▸ **What you are asked to do**
Could you give back the lines starting at "Locate an element" and ending at "161.943 is located at coordinates (452, 60).", substituting "in the window" for "on the screen" and leaving everything else unchanged?

▸ **Supplied data**
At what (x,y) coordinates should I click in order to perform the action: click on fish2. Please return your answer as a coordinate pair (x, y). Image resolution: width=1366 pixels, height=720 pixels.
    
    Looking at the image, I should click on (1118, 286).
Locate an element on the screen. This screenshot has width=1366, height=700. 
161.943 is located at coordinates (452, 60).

---

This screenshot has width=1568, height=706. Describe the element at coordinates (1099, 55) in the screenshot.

▸ **Answer for this exercise**
Locate an element in the window. This screenshot has width=1366, height=700. 
161.943 is located at coordinates (452, 60).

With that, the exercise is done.